## Selected excerpt
38 Synetario Technologies Ltd. The company does not any export turnover and hence the company is rejected
39 Tata Elxsi Ltd. Acceptable as a comparable
40 V & K Softtech Ltd. The company does not any export turnover and hence the company is rejected
41 VMF Soft Tech Ltd. Based on the information received from the company u/s 133(6), it is seen that the company is functioning on job work
42 Varna Industries Ltd. The company has export turnover of only 19.18% on sales and hence the company is not considered as a comparable
43 Vishesh Infotecnics Ltd. The company has export turnover of only 2.69% on sales and hence the company is not considered as a comparable
44 Visualsoft Technologies Ltd. As per the information received, the company fails onsite revenue filter of the TPO and hence not considered as a comparable.

21. After rejecting the comparables of the assessee, as mentioned hereinabove, the following 21 companies have been proposed as comparables by the TPO:

Si No Name of the company
1 Avani Cimcon Technologies Ltd
2 Bodhtrec Consulting Ltd
3 Datamatics Ltd
4 Flextronics Software Systems Ltd
5 Geometric Ltd
6 iGatc Global Solutions Ltd
7 Infosys Technologies Ltd
8 Kals Information Systems Ltd
9 Lucid Software Ltd
10 Mediasoft Solutions Pvt. Ltd
11 Megasoft Ltd
12 Mindtree Ltd
13 Persistent Systems Ltd
14 Quintegra Solutions Ltd
15 R S Software (India) Ltd
16 R Systems International Ltd
17 SIP Technologies & Exports Ltd
18 Sasken Communication Technologies
19 TVS Infotech Ltd
20 Tata Elxsi Ltd
21 Wipro Ltd

22. The Assessing Officer finally computed the ALP and made adjustments as under:

“19. Computation of Arms Length Price:

The arithmetic mean of the Profit Level indicators is taken as the arms length margin. Based on this, the arms length price of the software development services rendered by the taxpayer to its

AE(s) is computed as under: Arithmctic, mean PLI      : 25.00%
Less: Working capital adjustment (Annexure-C)           : (-1.49%)

## Tasks to perform
a - Copy the passage of the transfer pricing excerpt from "38 Synetario Technologies" to "as a comparable." word for word.
b - Quote the records from the line with "You are a computer-use agent. Image" to the line with "Click the chart's" exactly.

## Given information
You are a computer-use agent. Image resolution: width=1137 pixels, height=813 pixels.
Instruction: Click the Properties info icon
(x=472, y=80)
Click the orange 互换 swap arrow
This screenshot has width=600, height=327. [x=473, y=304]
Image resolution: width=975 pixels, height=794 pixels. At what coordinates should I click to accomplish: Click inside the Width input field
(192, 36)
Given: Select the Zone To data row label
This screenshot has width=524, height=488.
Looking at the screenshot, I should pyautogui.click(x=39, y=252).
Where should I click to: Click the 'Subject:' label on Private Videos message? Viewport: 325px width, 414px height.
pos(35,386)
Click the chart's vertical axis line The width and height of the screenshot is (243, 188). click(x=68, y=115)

---

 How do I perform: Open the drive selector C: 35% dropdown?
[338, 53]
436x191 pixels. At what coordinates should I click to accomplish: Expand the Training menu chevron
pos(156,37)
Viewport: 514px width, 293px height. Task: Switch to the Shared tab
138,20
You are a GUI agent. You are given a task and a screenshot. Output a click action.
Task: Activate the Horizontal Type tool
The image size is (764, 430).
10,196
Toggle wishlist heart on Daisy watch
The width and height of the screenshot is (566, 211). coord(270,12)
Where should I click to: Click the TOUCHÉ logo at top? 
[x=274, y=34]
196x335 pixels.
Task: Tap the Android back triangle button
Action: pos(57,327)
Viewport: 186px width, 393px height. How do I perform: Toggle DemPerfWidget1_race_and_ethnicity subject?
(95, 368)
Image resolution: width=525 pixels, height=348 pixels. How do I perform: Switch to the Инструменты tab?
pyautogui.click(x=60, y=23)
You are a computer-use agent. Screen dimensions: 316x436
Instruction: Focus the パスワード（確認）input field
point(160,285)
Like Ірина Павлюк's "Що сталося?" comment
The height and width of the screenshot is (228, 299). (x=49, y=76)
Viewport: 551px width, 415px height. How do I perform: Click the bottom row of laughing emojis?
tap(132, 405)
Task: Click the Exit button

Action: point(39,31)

## Worked solutions
a -
38 Synetario Technologies Ltd. The company does not any export turnover and hence the company is rejected
39 Tata Elxsi Ltd. Acceptable as a comparable
40 V & K Softtech Ltd. The company does not any export turnover and hence the company is rejected
41 VMF Soft Tech Ltd. Based on the information received from the company u/s 133(6), it is seen that the company is functioning on job work
42 Varna Industries Ltd. The company has export turnover of only 19.18% on sales and hence the company is not considered as a comparable
43 Vishesh Infotecnics Ltd. The company has export turnover of only 2.69% on sales and hence the company is not considered as a comparable
44 Visualsoft Technologies Ltd. As per the information received, the company fails onsite revenue filter of the TPO and hence not considered as a comparable.

b -
You are a computer-use agent. Image resolution: width=1137 pixels, height=813 pixels.
Instruction: Click the Properties info icon
(x=472, y=80)
Click the orange 互换 swap arrow
This screenshot has width=600, height=327. [x=473, y=304]
Image resolution: width=975 pixels, height=794 pixels. At what coordinates should I click to accomplish: Click inside the Width input field
(192, 36)
Given: Select the Zone To data row label
This screenshot has width=524, height=488.
Looking at the screenshot, I should pyautogui.click(x=39, y=252).
Where should I click to: Click the 'Subject:' label on Private Videos message? Viewport: 325px width, 414px height.
pos(35,386)
Click the chart's vertical axis line The width and height of the screenshot is (243, 188). click(x=68, y=115)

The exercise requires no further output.